Escaneó la habitación hasta que vio a un grupo de hombres que vestían las mismas camisas de mezclilla rasgadas. Estaban sentados juntos, repartidos entre mesas y taburetes, riendo ruidosamente.
—Ellos parecen perfectos para esto —dijo Karen mientras caminaba hacia ellos.
Si los criminales eran los que interferían con su negocio, entonces simplemente contrataría criminales para ponerle fin.
Karen se acercó a un hombre sentado en la barra. Parecía más relajado que los otros, reclinado casualmente, una bebida intacta frente a él. Había notado hombres vestidos como él entrando y saliendo, y supuso que era el líder o alguien importante en el grupo.
—¿Eres el encargado de este… —Karen hizo una pausa, mirando hacia un lado mientras algunos de los hombres cercanos se empujaban en lo que parecía ser una pelea amistosa—. …encantador grupo?
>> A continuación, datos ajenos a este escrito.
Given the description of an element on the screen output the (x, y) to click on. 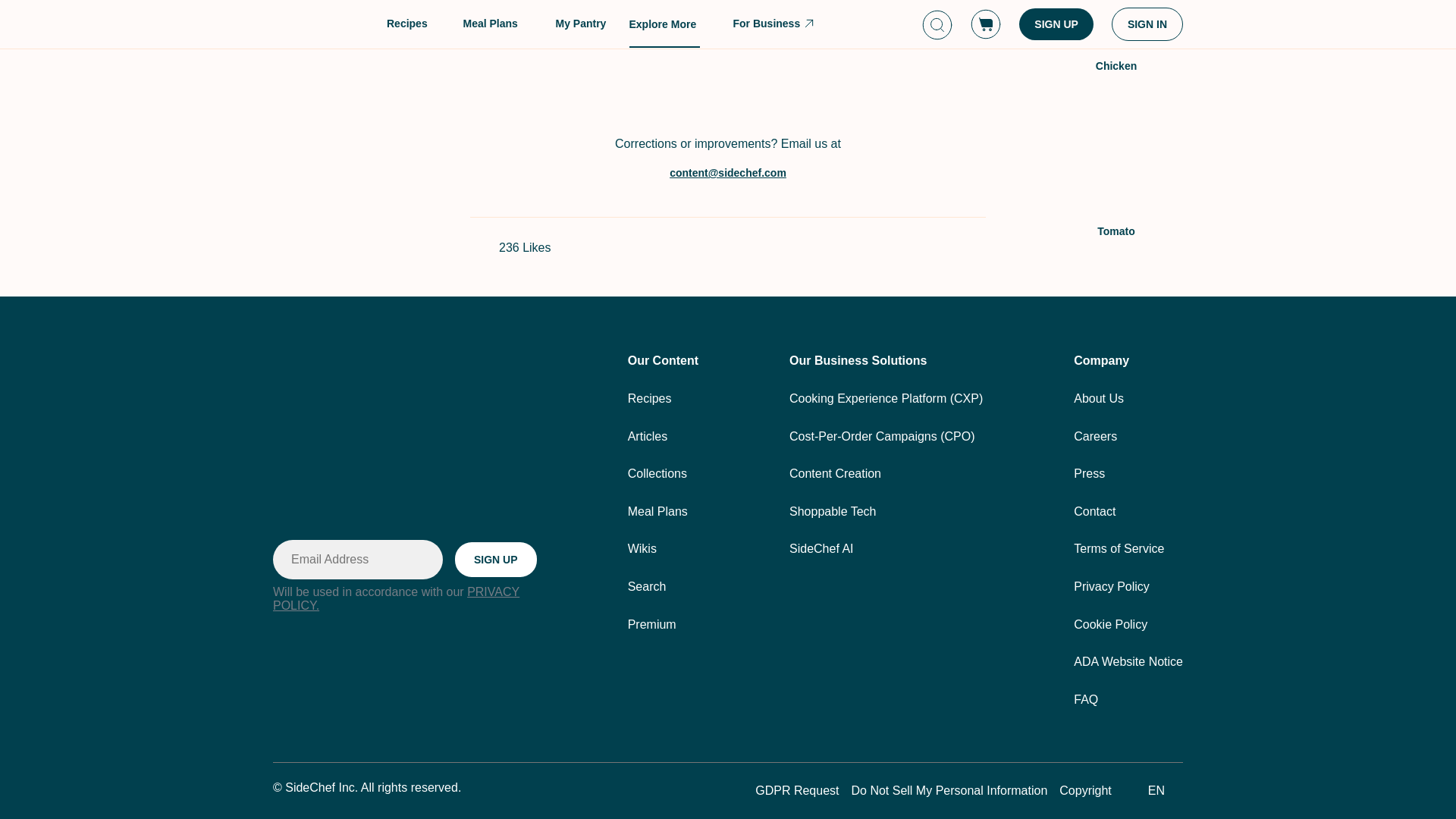
SIGN UP (495, 559)
Given the description of an element on the screen output the (x, y) to click on. 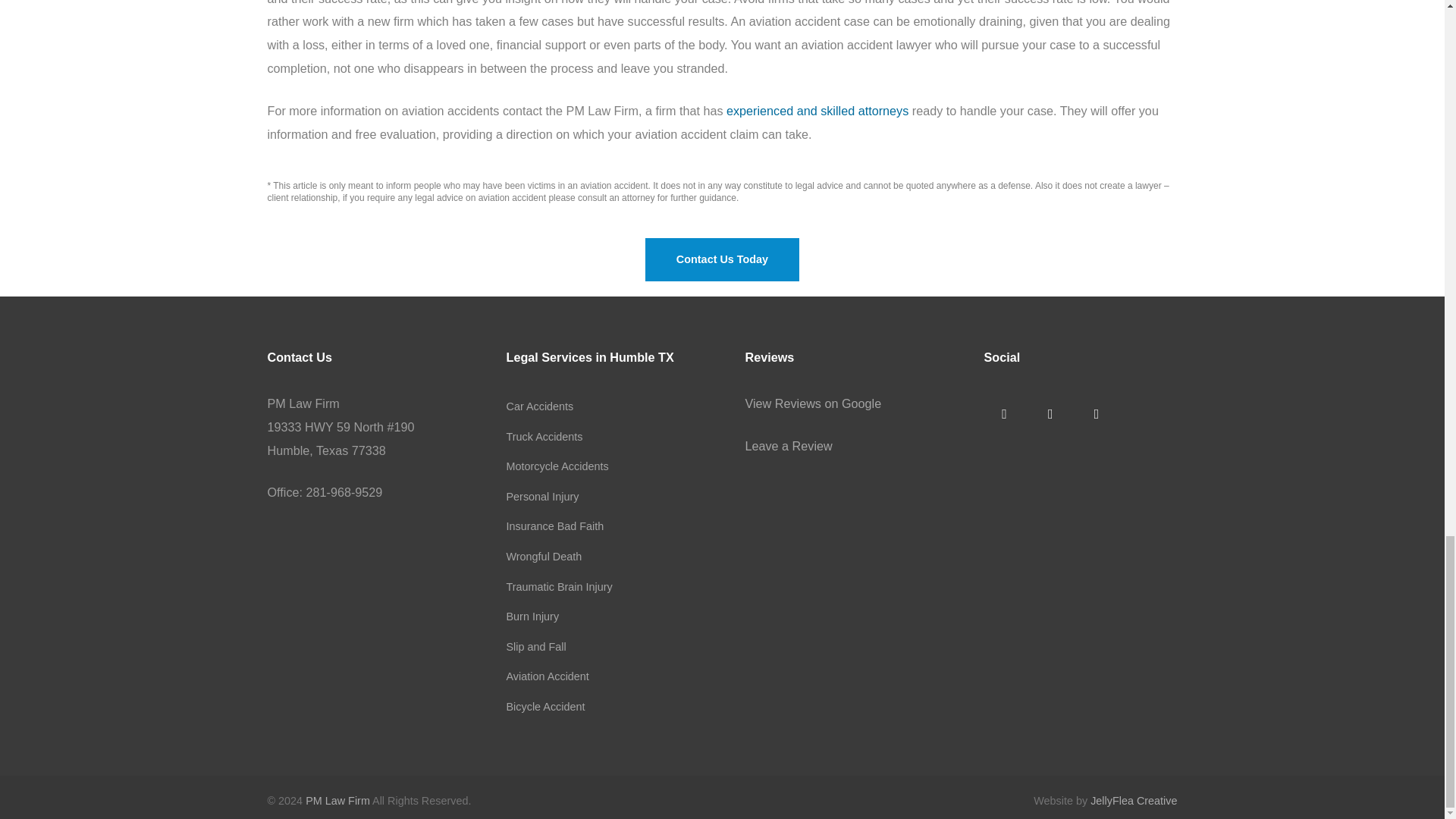
PM Law Firm on Linkedin (1095, 413)
Houston Web Design (1133, 800)
PM Law Firm on Facebook (1004, 413)
PM Law Firm on X Twitter (1049, 413)
Given the description of an element on the screen output the (x, y) to click on. 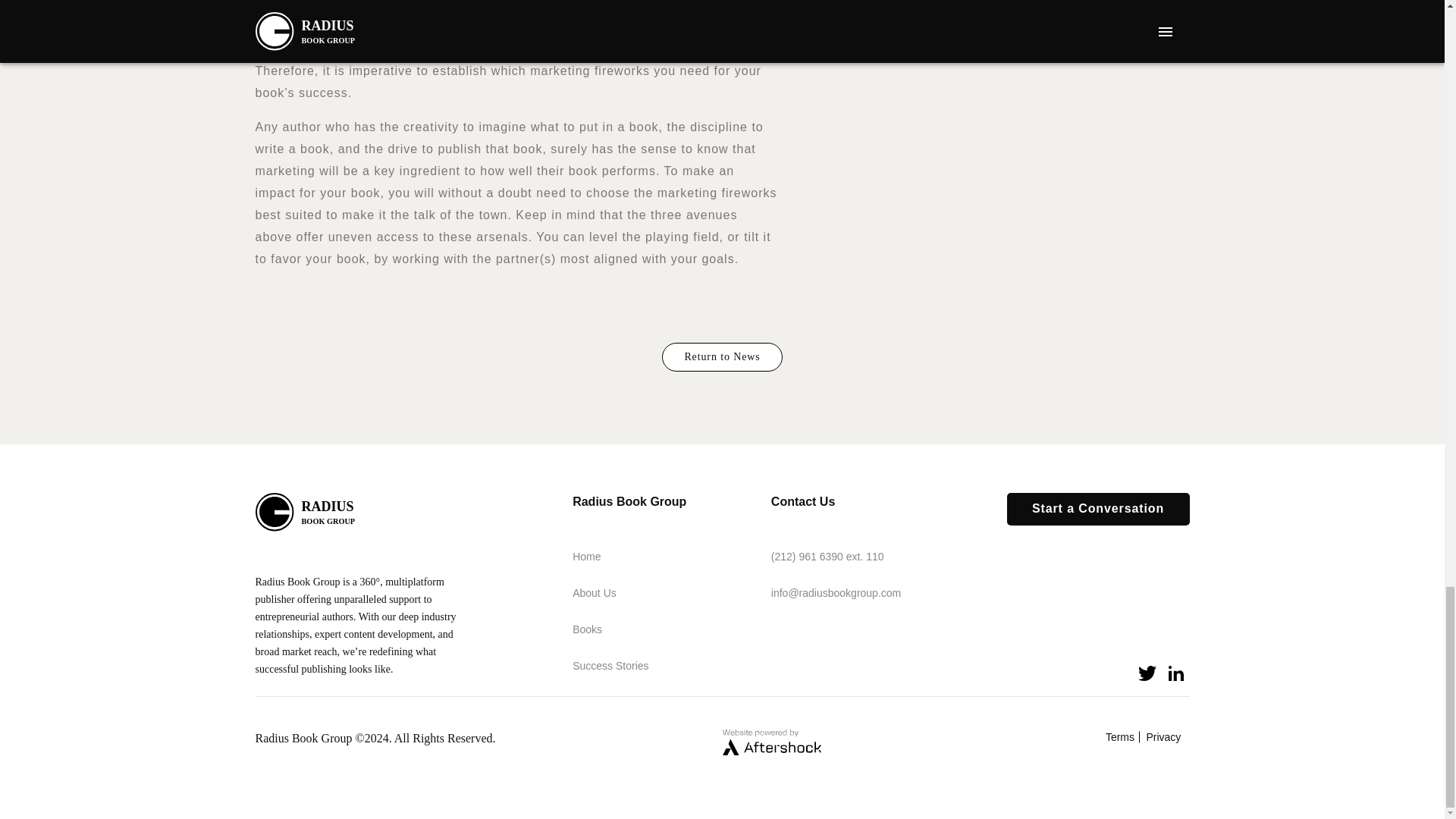
Return to News (721, 357)
Start a Conversation (311, 512)
Terms (1098, 509)
About Us (1122, 737)
Privacy (593, 593)
Home (1165, 737)
Books (585, 556)
Success Stories (587, 629)
Given the description of an element on the screen output the (x, y) to click on. 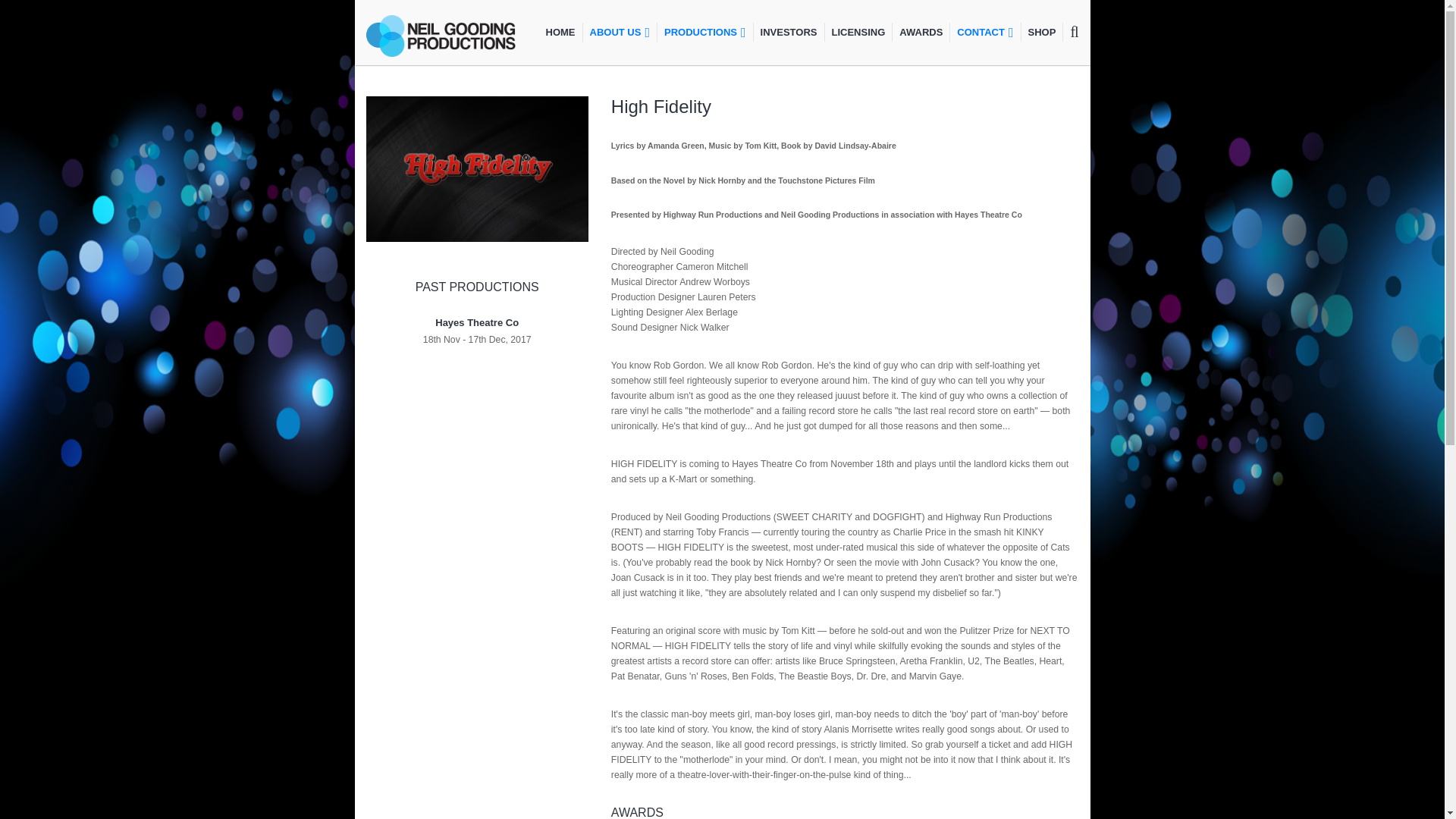
LICENSING (857, 31)
SHOP (1041, 31)
HOME (559, 31)
High Fidelity (476, 168)
PRODUCTIONS (704, 32)
AWARDS (920, 31)
Neil Gooding Productions (443, 35)
ABOUT US (619, 32)
CONTACT (984, 32)
INVESTORS (788, 31)
Given the description of an element on the screen output the (x, y) to click on. 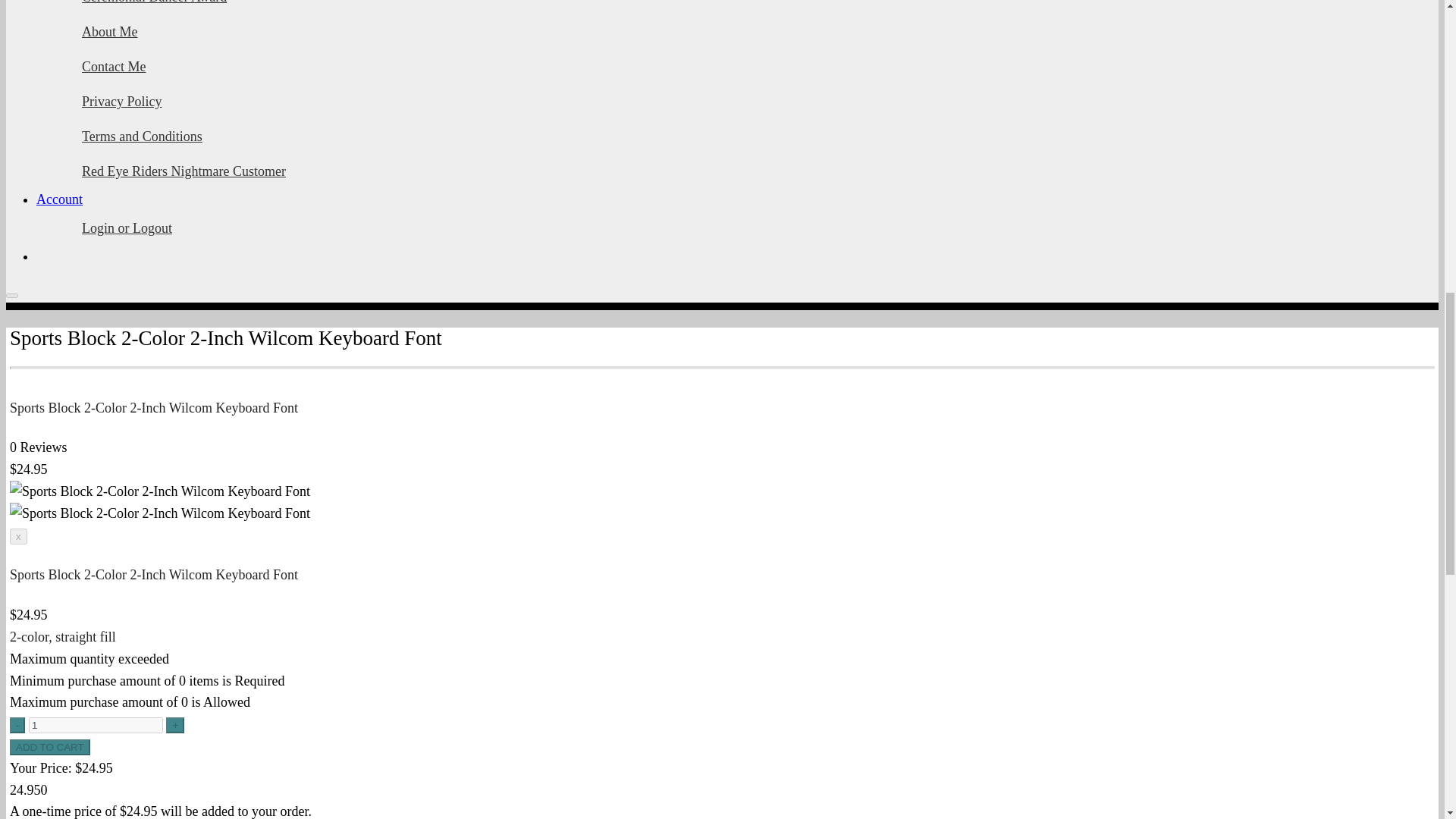
Open the menu (11, 295)
x (18, 536)
Account (59, 199)
ADD TO CART (50, 747)
ADD TO CART (50, 747)
1 (96, 725)
- (17, 725)
Given the description of an element on the screen output the (x, y) to click on. 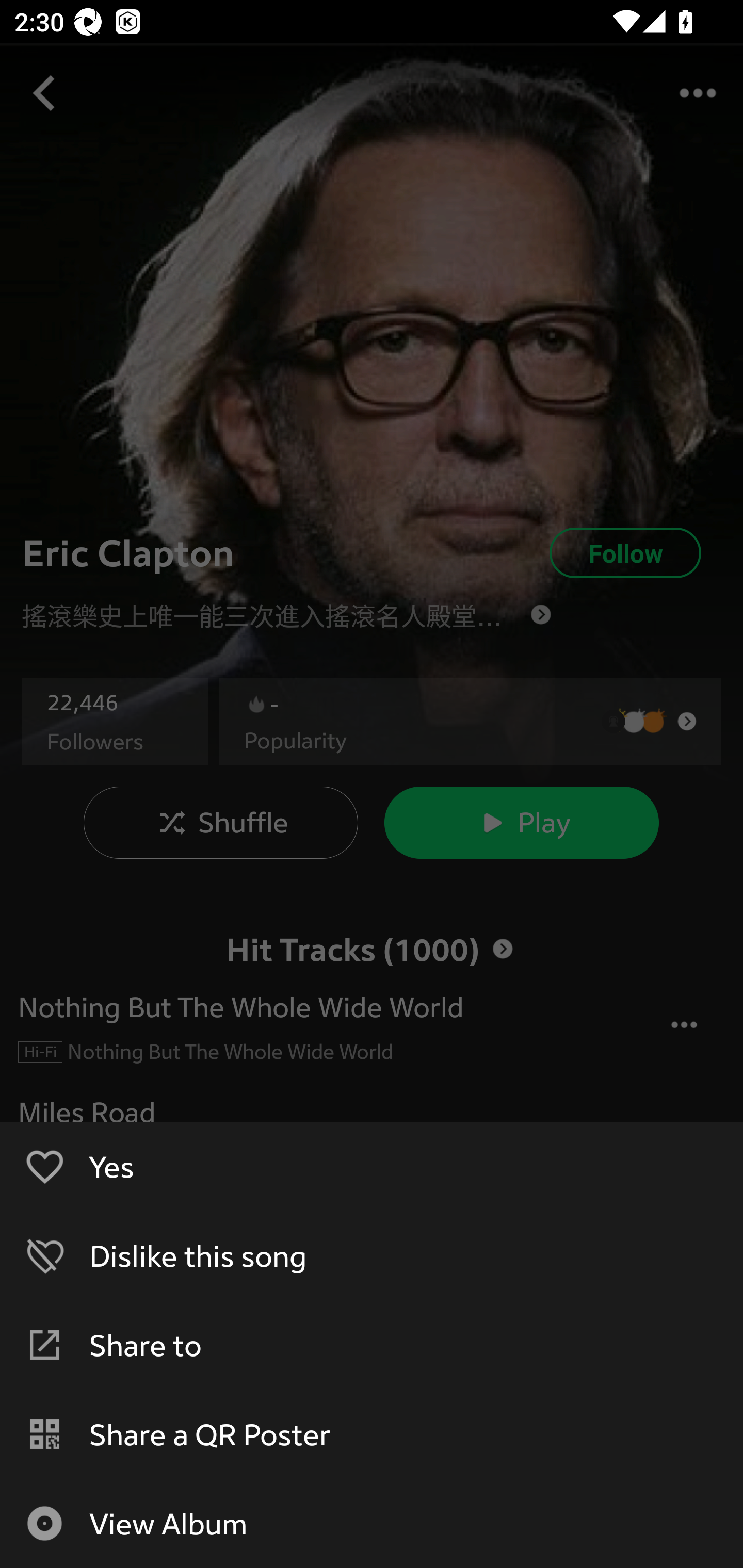
Yes (371, 1165)
Dislike this song (371, 1254)
Share to (371, 1344)
Share a QR Poster (371, 1433)
View Album (371, 1523)
Given the description of an element on the screen output the (x, y) to click on. 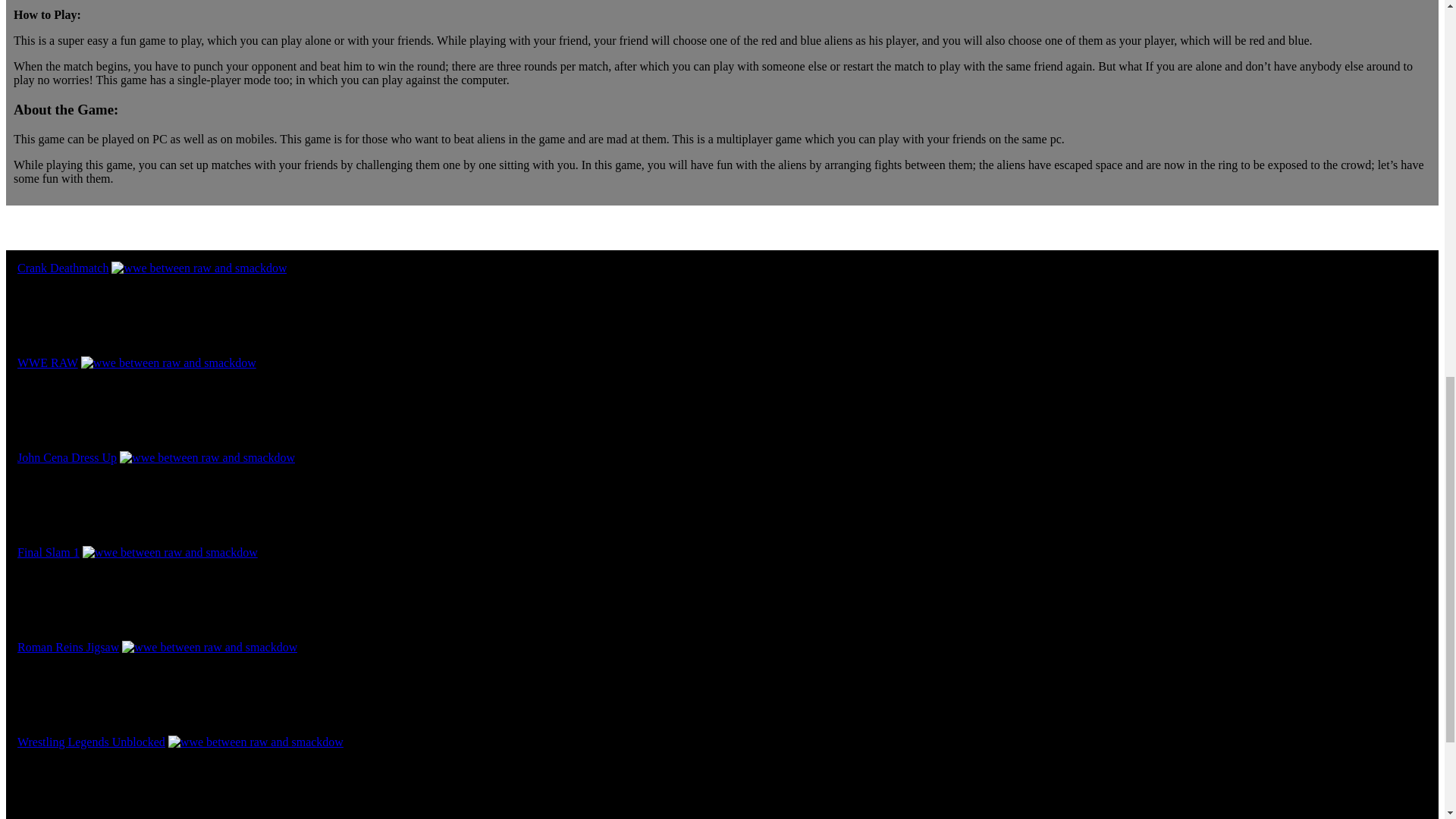
WWE RAW (47, 362)
Final Slam 1 (48, 552)
Roman Reins Jigsaw (68, 646)
Crank Deathmatch (62, 267)
John Cena Dress Up (66, 457)
Wrestling Legends Unblocked (91, 741)
Given the description of an element on the screen output the (x, y) to click on. 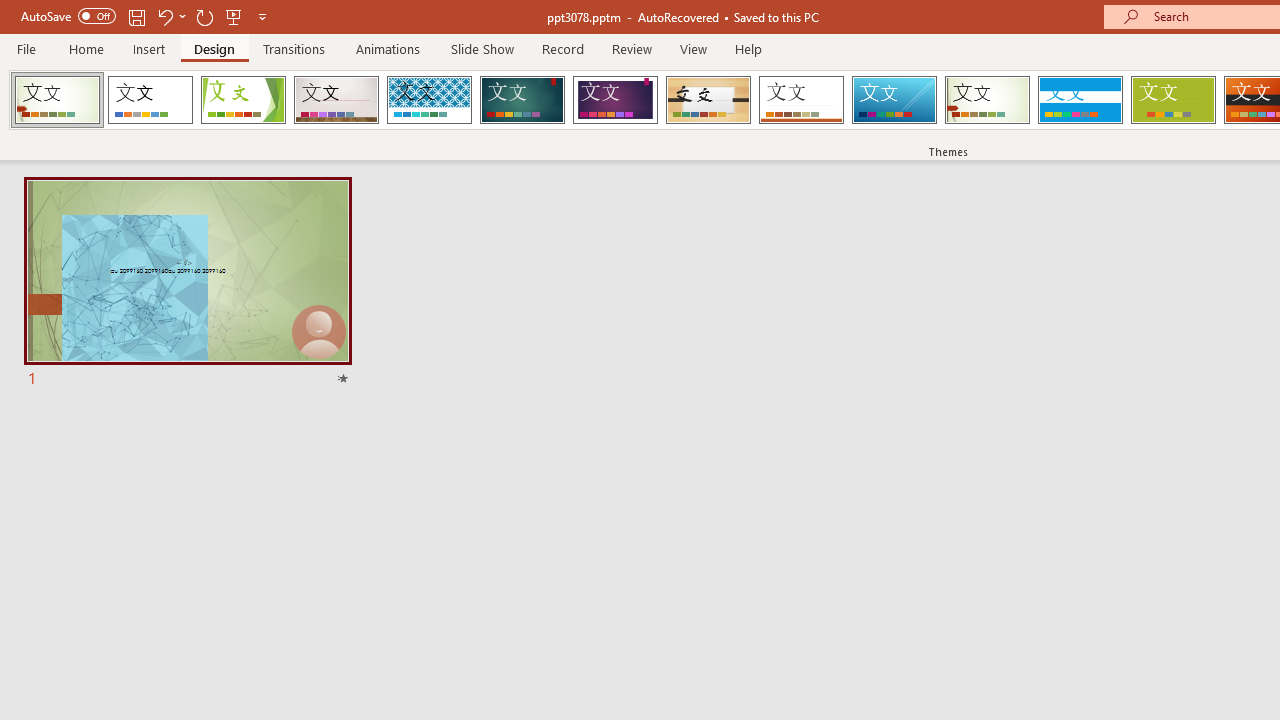
Banded (1080, 100)
Wisp (987, 100)
Ion Boardroom (615, 100)
Slice (893, 100)
Gallery (336, 100)
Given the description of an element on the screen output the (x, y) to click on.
—Lo soy —respondió el hombre con calma—. Y está claro que nunca has puesto un pie en este lugar antes.
Se volvió ligeramente hacia ella.
—Para ahorrar tiempo, creo que sería mejor si dijeras lo que viniste a decir, y luego te vas rápidamente. Y más vale que no sea una pérdida de nuestro tiempo.
Mientras hablaba, sacó una daga y la clavó directamente en la superficie de la barra. La hoja se hundió con un golpe seco.
Karen no se inmutó, aunque despreciaba a gente como esta.
En este momento, eran exactamente lo que necesitaba.
—Estoy dispuesta a pagarles a ti y a tu grupo más dinero del que jamás hayan visto —dijo Karen con firmeza—. Si hacen un trabajo para mí y protegen mi tienda departamental.
En el momento en que esas palabras salieron de su boca, la habitación se volvió más silenciosa. Varios de los hombres giraron sus cabezas hacia el hombre en la barra, esperando su reacción.
—Esta tienda departamental tuya —dijo lentamente—, ¿no será la que está en la Calle Principal, verdad? ¿Justo al lado del mar?
Karen no se sorprendió de que conociera la tienda, era muy conocida, pero le sorprendió que lo adivinara tan fácilmente. Asintió.
—Creo que deberías irte —dijo el hombre—. Y un consejo, si yo fuera tú, renunciaría a esa tienda departamental.
Karen frunció el ceño.
—No hay un solo grupo en todo Notting Hill —continuó él—, que esté dispuesto a protegerla.